The always sarcastic marquee at my local arthouse showing the new Spanish film Summer, 1993 had a special comment on one side which reads “Not about ‘Exile in Guyville’” in reference to the 1993 Liz Phair album of that name and on the other side it reads “I was listening to ‘Siamese Dream’ a lot that that summer” in reference to the Smashing Punpkins album of that name. That joke marquee isn’t really referencing anything in the movie itself (which is entirely disinterested in popular music) but more about that strange way that references to the summers of various years almost always conjures up certain nostalgic images whether or not your own experiences had much of anything in common with the popular perception. Case in point Bryan Adams managed to sing very plausibly about his magical coming of age experiences in the “Summer of ‘69” despite the fact that simple google searches reveal that he was actually only ten years old that year so he probably didn’t actually buy his first real six-string at the five and dime and play it until his fingers bled that year. The year 1993 is of course no exception, when I saw the title of the movie I was also instantly thinking about grunge music and Michael Jordan even though I was six years old that years old that year and was probably spending a lot more time listening to the “Little Mermaid” soundtrack than I was listening to “Vs.” Of course that would theoretically prove to be a bit of a boon when it comes to looking at Summer, 1993 the movie as it eschews the notion that the “summer of” construct is owned by teenagers as it is also a movie about people who were six or so in 1993.
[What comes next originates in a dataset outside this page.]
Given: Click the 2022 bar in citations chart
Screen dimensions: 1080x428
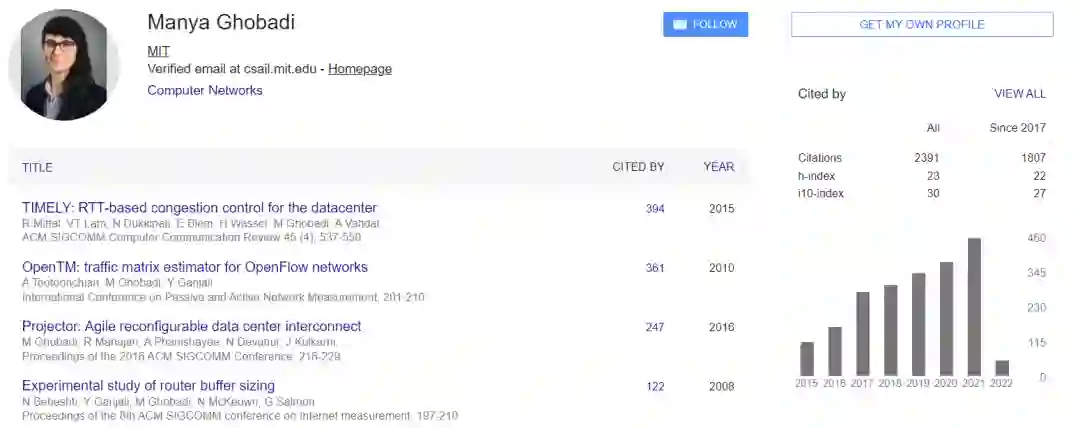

Summer, 1993 begins with a woman named Marga (Bruna Cusí) and her husband Esteve (David Verdaguer) adopting their niece Frida (Laia Artigas) and moving her from Barcelona to their home somewhere in rural Catalonia after Frida’s mother dies and hope to raise her alongside their own slightly younger daughter Anna (Paula Robles). That is pretty much the entirety of the plot summery for this movie as it is very much a movie about observing people rather than really relaying a plotline. There is a subtext to be discovered in that it becomes clear that it was three letters that took Frida’s mother to her final resting place, which is probably the main reason this is set in 1993, but this only really comes up in something like four or five scenes and the movie doesn’t really come out and explain it explicitly until a very well rendered conversation in its final moments. Instead the movie remains largely in the little girl’s point of view and continues to follow her through her many mundane days across that summer mostly oblivious to the social and political situation that her mother’s death represents instead observes her as she’s going through typical kid stuff as she slowly adjusts to her new life.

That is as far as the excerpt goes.